*Problem requirements*.
Please transcribe exactly the line that holds "You are a GUI" and all lines that follow it to the end of the records below, omitting any pictures.

*Records shown*.
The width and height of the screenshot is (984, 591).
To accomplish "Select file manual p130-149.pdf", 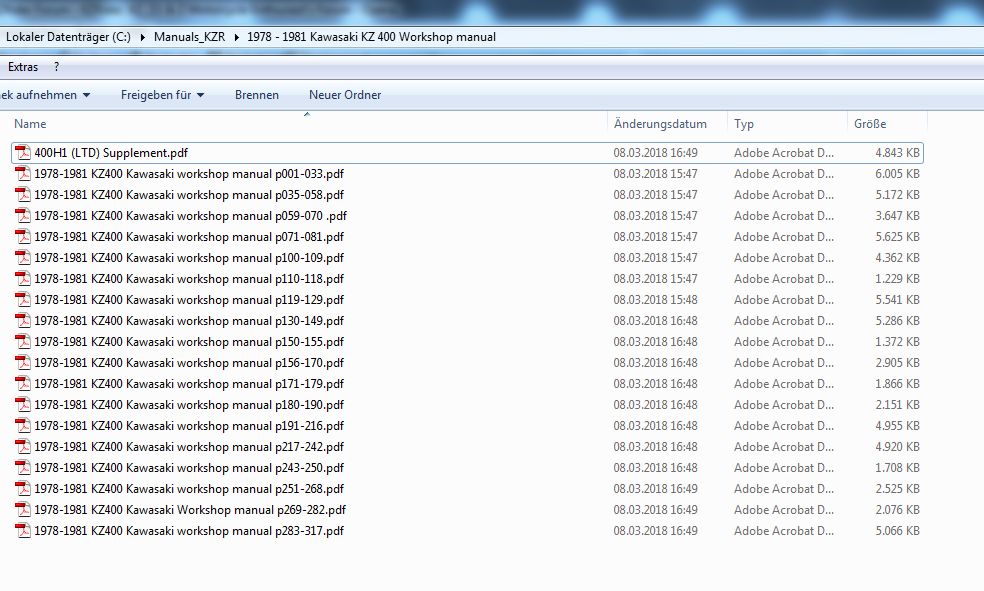I will [189, 321].
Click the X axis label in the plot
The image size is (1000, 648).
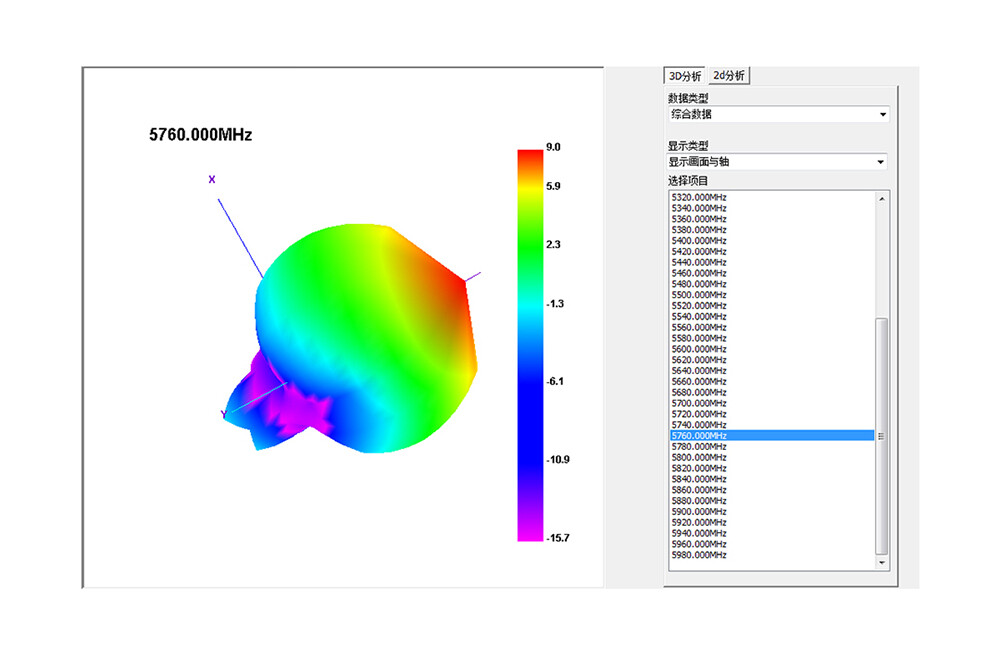[211, 180]
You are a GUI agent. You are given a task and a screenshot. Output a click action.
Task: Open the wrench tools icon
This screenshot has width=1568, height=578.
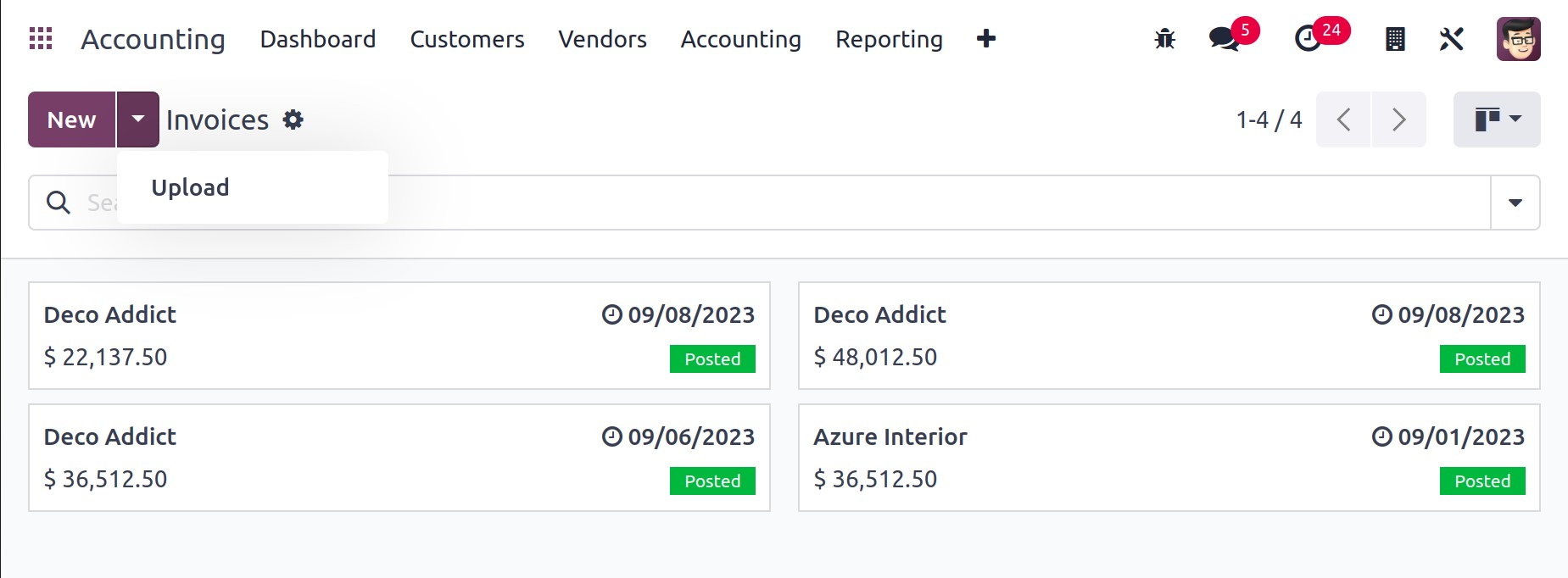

*Solution to the exercise*.
You are a GUI agent. You are given a task and a screenshot. Output a click action.
Task: Open the wrench tools icon
This screenshot has width=1568, height=578.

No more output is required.